Removing duplicate rows from a table

Sometimes a table can contain multiple copies of the same information. Whether these duplicates were original to the table, or they occurred after combining data sets, you can easily locate and remove all of the duplicate rows from a table.

Difficulty

Objective

You merged two tables together and noticed that there are now some rows that contain the same information. You want to remove all of these duplicate rows from your worksheet.

Solution

<base table="pub.doc.gov.area.x2003"/>
<merge table2="pub.doc.gov.county.x2003"/>
<tabu label="Tabulation on Worksheet" breaks="msa,countyname,rent50_0">
  <tcol source="rent50_0" fun="first" label="First Rent"/>
</tabu>
<link table2="pub.doc.gov.area.x2003" col="msa,countyname,rent50_0" 
col2="msa,countyname,rent50_0" type="select">
  <merge table2="pub.doc.gov.county.x2003"/>
</link>

Alternate solution

<base table="pub.doc.gov.area.x2003"/>
<merge table2="pub.doc.gov.county.x2003"/>
<willbe name="test" value="g_cnt(msa countyname rent50_0;)>1"/>
<sel value="g_first1(msa countyname rent50_0;;)"/>

Discussion

Sometimes tables contain duplicate information. Additionally, when you merge tables, the resulting worksheet can contain duplicate information. This can cause problems when running analyses and could skew your results. This recipe discusses two ways to locate and remove duplicate information from two merged tables.

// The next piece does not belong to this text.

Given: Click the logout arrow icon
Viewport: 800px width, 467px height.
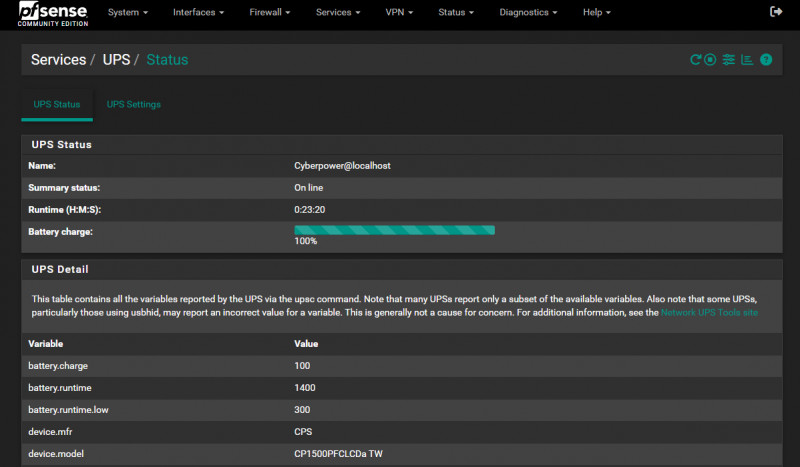Looking at the screenshot, I should click(776, 12).
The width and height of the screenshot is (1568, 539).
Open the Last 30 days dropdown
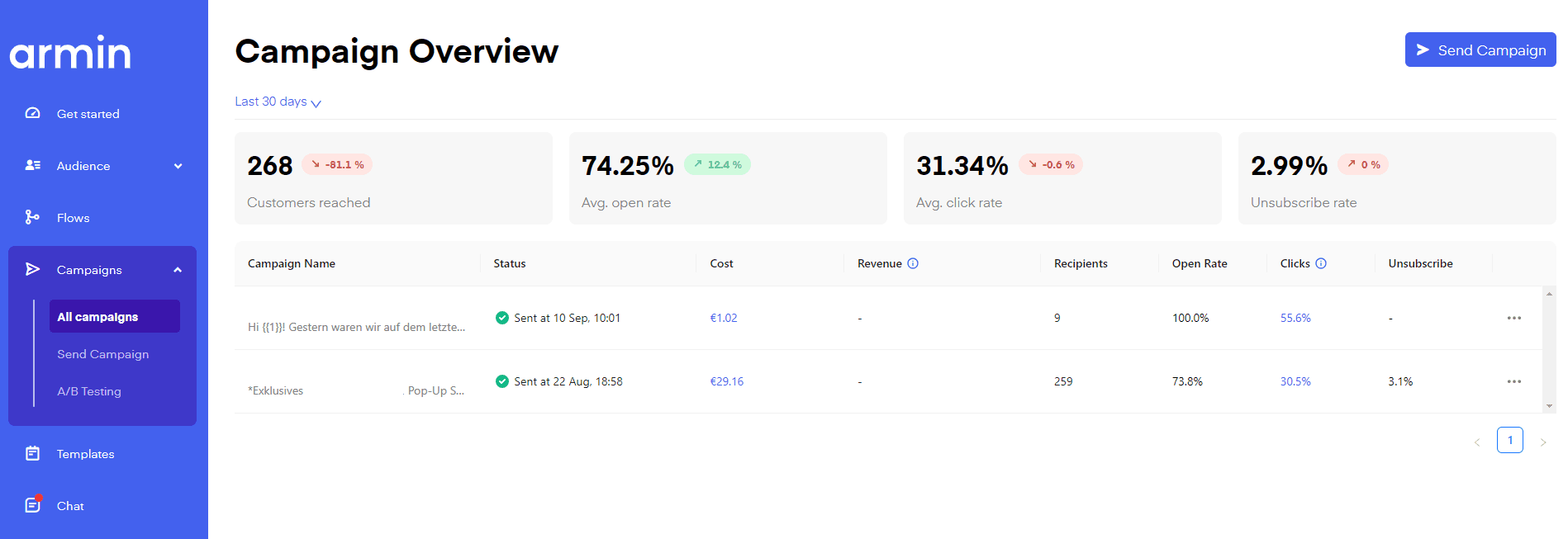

When finding duplicates, you need to establish the columns that uniquely identify each row. For example, a table containing sales information could have rows that can be uniquely identified by the transaction ID and the item SKU. In this recipe, rows are uniquely identified by the columns msa, countyname, and rent50_0.

The first solution uses a tabulation where the aforementioned columns are used for grouping and the first entry in each group is selected. Then the original merged worksheet is linked in and all of the duplicate rows are no longer present.

Alternatively, you can use g_cnt(G;S) to discover if there are any duplicates present in the table using the unique identifiers and then use g_first1(G;S;O) to select only the first instance. This method is particularly useful if your table is segmented.